2. **Instantiate the MelSpectrogram Transformation**: Define the parameters for converting the audio waveform into a Mel-spectrogram.

3. **Select an Example**: Choose an example from the dataset to visualize.

4. **Plot the Waveform**: Visualize the raw audio waveform.

5. **Apply the MelSpectrogram Transformation**: Convert the waveform into a Mel-spectrogram.

6. **Convert to Decibels**: Optionally, convert the Mel-spectrogram to decibels for better visualization.
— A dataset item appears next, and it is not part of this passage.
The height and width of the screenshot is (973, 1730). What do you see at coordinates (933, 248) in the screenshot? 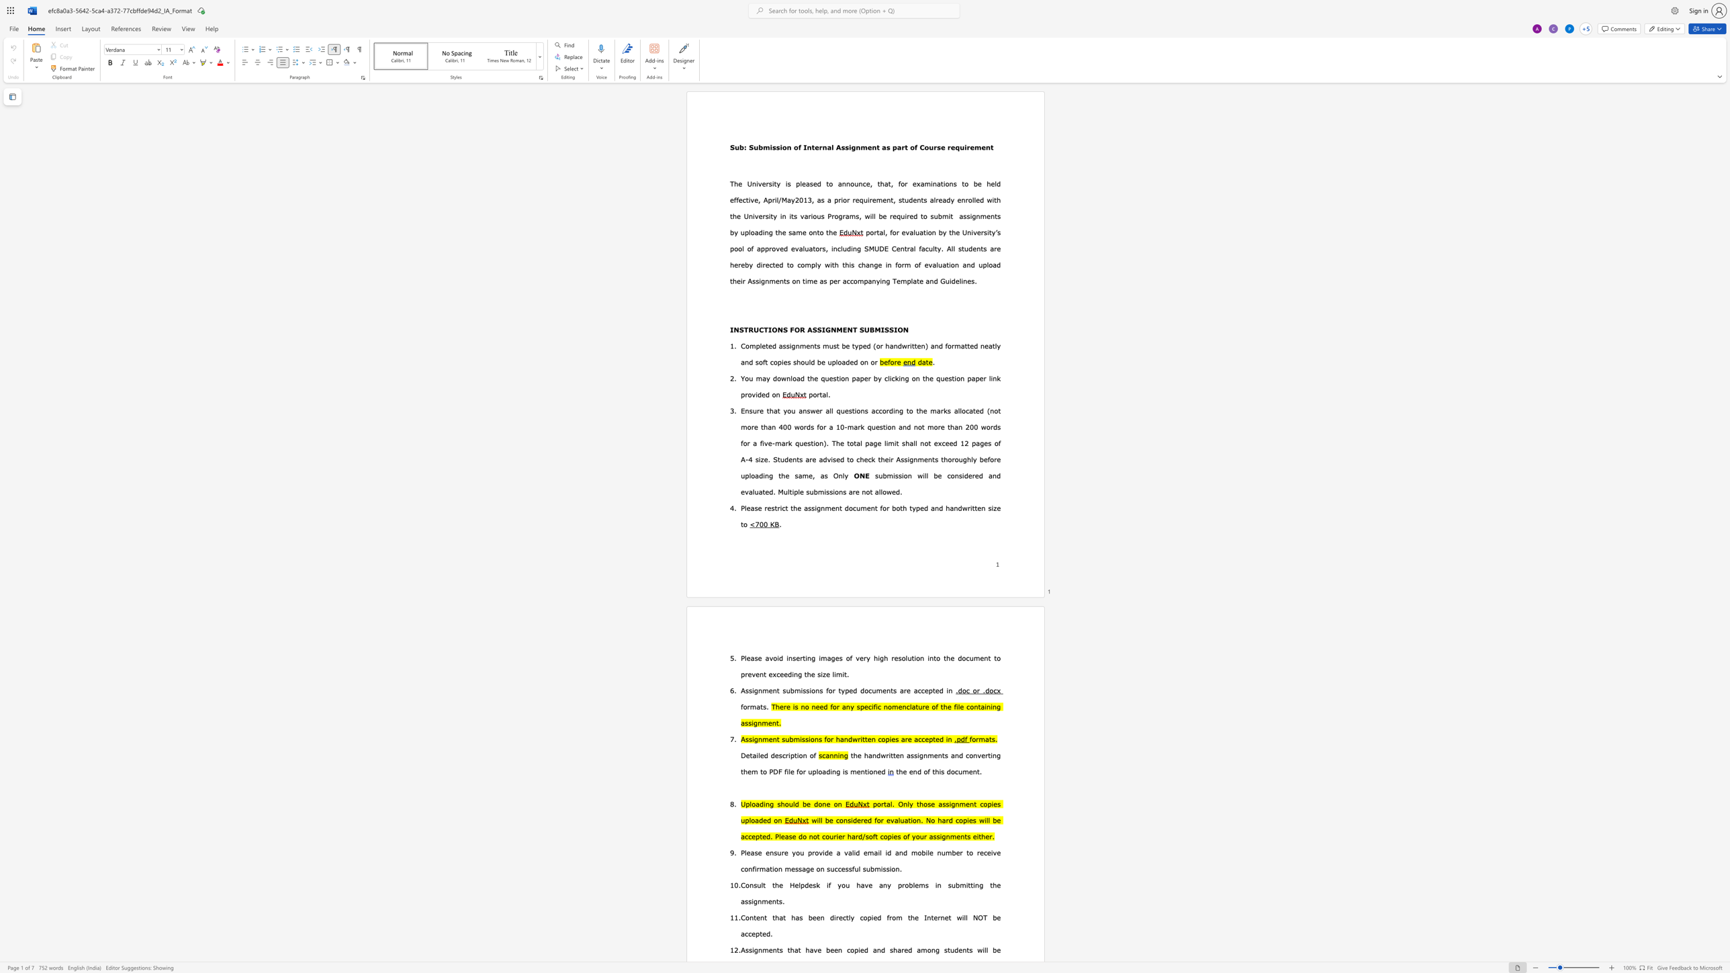
I see `the 6th character "l" in the text` at bounding box center [933, 248].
7. **Plot the Mel-Spectrogram**: Visualize the Mel-spectrogram in decibels.

In [None]:
import sys
print("Notebook Python executable:", sys.executable)
!which python
!pip show deeplake

Notebook Python executable: /Users/pablogarcialopez/.pyenv/versions/TFG-info/bin/python
/Users/pablogarcialopez/.pyenv/versions/TFG-info/bin/python
Name: deeplake
Version: 3.9.44
Summary: Activeloop Deep Lake
Home-page: 
Author: activeloop.ai
Author-email: support@activeloop.ai
License: MPL-2.0
Location: /Users/pablogarcialopez/.pyenv/versions/3.12.7/envs/TFG-info/lib/python3.12/site-packages
Requires: aioboto3, boto3, click, humbug, lz4, nest_asyncio, numpy, pathos, pydantic, pyjwt, tqdm
Required-by: 


In [None]:
%run init_notebook.py

import torchaudio
from src.dataset import NSynth
from torchaudio.transforms import MelSpectrogram
from src.utils.audio_plotting import *
from src.deeplake_dataset import DeepLakeNSynth



# ++++++++++++++++++++++++++++++++++++++++++++++++++++++++++++++++++++++++++++++
# Visualization of an audio waveform without transformation, and its Mel-spectrogram
# ++++++++++++++++++++++++++++++++++++++++++++++++++++++++++++++++++++++++++++++

# 1) Instantiate the raw dataset
# raw_dataset = NSynth('testing')
raw_dataset = DeepLakeNSynth('test')

# 2) Instantiate the MelSpectrogram transformation
mel_transform = MelSpectrogram(
    sample_rate=16000,
    n_fft=1024,
    hop_length=501,
    n_mels=64,
    normalized=True
)

# 3) Select an index to view an example
metadata, waveform, sample_rate = raw_dataset[0]  # example of index 0
# waveform.shape -> [1, num_samples], since it is mono

# 4) Plot waveform
plot_waveform(waveform)

# 5) Apply the transformation to obtain the spectrogram
mel_spec = mel_transform(waveform)  # Returns [1, n_mels, time_frames]
# print("Shape: ", mel_spec.shape)    # Returns [1, 64, 126]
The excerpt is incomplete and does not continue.